Ken Burns writes this about his documentary The Shakers:
They called themselves the United Society of Believers in Christ’s Second Appearing, but because of their ecstatic dancing, the world called them Shakers. Though they were celibate, they are the most enduring religious experiment in American history. They believed in pacifism, natural health and hygiene, and for more than 200 years insisted that their followers should strive for simplicity and perfection in everything they did.

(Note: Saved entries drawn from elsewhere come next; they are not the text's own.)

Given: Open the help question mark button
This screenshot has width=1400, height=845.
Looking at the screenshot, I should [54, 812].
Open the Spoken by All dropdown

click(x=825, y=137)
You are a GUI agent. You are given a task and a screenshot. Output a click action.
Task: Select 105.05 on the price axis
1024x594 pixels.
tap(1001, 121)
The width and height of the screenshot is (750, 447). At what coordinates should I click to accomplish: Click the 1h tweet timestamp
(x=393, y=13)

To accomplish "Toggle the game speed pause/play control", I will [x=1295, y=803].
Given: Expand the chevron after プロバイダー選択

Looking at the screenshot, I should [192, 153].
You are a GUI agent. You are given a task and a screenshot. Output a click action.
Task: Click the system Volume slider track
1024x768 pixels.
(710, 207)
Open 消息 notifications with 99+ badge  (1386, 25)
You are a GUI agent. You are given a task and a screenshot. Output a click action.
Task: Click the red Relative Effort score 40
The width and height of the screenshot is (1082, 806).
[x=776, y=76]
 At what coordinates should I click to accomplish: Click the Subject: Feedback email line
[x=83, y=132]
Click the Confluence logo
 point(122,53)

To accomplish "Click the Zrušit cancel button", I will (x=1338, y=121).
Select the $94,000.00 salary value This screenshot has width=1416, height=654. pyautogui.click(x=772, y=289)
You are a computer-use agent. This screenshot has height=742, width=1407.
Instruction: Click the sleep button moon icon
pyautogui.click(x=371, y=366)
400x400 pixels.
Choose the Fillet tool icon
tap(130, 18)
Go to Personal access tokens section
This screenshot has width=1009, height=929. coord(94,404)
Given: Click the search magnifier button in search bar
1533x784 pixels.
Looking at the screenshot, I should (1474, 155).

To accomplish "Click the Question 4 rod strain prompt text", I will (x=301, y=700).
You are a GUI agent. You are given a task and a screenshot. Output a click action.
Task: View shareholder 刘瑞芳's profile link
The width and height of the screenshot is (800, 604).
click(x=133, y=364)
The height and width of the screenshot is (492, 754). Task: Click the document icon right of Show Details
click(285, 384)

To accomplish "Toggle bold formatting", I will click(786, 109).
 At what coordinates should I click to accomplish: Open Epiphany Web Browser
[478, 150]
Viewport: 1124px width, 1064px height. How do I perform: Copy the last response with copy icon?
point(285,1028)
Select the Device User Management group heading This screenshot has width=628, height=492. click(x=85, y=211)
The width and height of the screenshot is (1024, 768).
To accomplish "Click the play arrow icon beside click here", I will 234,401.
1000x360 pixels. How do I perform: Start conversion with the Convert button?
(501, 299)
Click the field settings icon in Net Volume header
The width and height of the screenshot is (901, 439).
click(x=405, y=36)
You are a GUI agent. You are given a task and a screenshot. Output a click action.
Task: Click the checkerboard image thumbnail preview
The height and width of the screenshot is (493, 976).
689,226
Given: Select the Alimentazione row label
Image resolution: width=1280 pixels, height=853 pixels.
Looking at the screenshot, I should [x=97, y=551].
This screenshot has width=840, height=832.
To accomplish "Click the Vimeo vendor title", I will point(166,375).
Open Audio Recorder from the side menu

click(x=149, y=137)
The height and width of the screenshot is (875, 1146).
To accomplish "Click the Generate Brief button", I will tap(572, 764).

Shaker design, including furniture and baskets, may be familiar to you. So may the melody of Simple Gifts. It is frequently used in pop culture, and is most famous musically in Aaron Copland’s orchestral masterpiece, Appalachian Spring. And while the tune is often heard, the lyrics are not as frequently sung. Here is an appropriately unadorned version by Judy Collins.
Even if you can’t read music, you can look at the musical score and see how very simple this song is:
Here are the lyrics. Happy Thanksgiving.
‘Tis the gift to be simple, ’tis the gift to be free
‘Tis the gift to come down where we ought to be,
And when we find ourselves in the place just right,
‘Twill be in the valley of love and delight.
When true simplicity is gain’d,
To bow and to bend we shan’t be asham’d,
To turn, turn will be our delight,
Till by turning, turning we come ’round right.